=== RECORDS SUPPLIED ===
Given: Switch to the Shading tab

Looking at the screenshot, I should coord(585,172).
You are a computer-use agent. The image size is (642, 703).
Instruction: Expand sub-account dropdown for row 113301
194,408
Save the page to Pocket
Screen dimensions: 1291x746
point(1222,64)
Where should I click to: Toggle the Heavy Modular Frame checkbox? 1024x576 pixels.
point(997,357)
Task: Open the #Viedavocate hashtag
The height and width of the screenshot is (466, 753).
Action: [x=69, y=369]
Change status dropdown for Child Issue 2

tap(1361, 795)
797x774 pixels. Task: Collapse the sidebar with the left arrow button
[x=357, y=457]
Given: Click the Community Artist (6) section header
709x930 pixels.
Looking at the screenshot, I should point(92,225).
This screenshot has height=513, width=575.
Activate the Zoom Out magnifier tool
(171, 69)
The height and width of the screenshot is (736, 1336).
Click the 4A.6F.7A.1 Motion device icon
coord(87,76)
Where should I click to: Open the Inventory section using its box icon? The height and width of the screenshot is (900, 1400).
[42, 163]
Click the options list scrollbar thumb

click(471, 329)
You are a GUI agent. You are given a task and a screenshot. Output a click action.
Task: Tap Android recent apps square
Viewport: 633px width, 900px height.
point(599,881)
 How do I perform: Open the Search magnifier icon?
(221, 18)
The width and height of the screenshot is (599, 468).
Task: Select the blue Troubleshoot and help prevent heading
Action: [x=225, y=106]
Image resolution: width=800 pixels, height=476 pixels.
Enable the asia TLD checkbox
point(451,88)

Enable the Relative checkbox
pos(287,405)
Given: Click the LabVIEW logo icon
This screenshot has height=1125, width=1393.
===
## YOUR GOAL:
Go through the records and set every one down exactly.

## TASK RESPONSE:
Given: Switch to the Shading tab

Looking at the screenshot, I should coord(585,172).
You are a computer-use agent. The image size is (642, 703).
Instruction: Expand sub-account dropdown for row 113301
194,408
Save the page to Pocket
Screen dimensions: 1291x746
point(1222,64)
Where should I click to: Toggle the Heavy Modular Frame checkbox? 1024x576 pixels.
point(997,357)
Task: Open the #Viedavocate hashtag
The height and width of the screenshot is (466, 753).
Action: [x=69, y=369]
Change status dropdown for Child Issue 2

tap(1361, 795)
797x774 pixels. Task: Collapse the sidebar with the left arrow button
[x=357, y=457]
Given: Click the Community Artist (6) section header
709x930 pixels.
Looking at the screenshot, I should point(92,225).
This screenshot has height=513, width=575.
Activate the Zoom Out magnifier tool
(171, 69)
The height and width of the screenshot is (736, 1336).
Click the 4A.6F.7A.1 Motion device icon
coord(87,76)
Where should I click to: Open the Inventory section using its box icon? The height and width of the screenshot is (900, 1400).
[42, 163]
Click the options list scrollbar thumb

click(471, 329)
You are a GUI agent. You are given a task and a screenshot. Output a click action.
Task: Tap Android recent apps square
Viewport: 633px width, 900px height.
point(599,881)
 How do I perform: Open the Search magnifier icon?
(221, 18)
The width and height of the screenshot is (599, 468).
Task: Select the blue Troubleshoot and help prevent heading
Action: [x=225, y=106]
Image resolution: width=800 pixels, height=476 pixels.
Enable the asia TLD checkbox
point(451,88)

Enable the Relative checkbox
pos(287,405)
Given: Click the LabVIEW logo icon
This screenshot has height=1125, width=1393.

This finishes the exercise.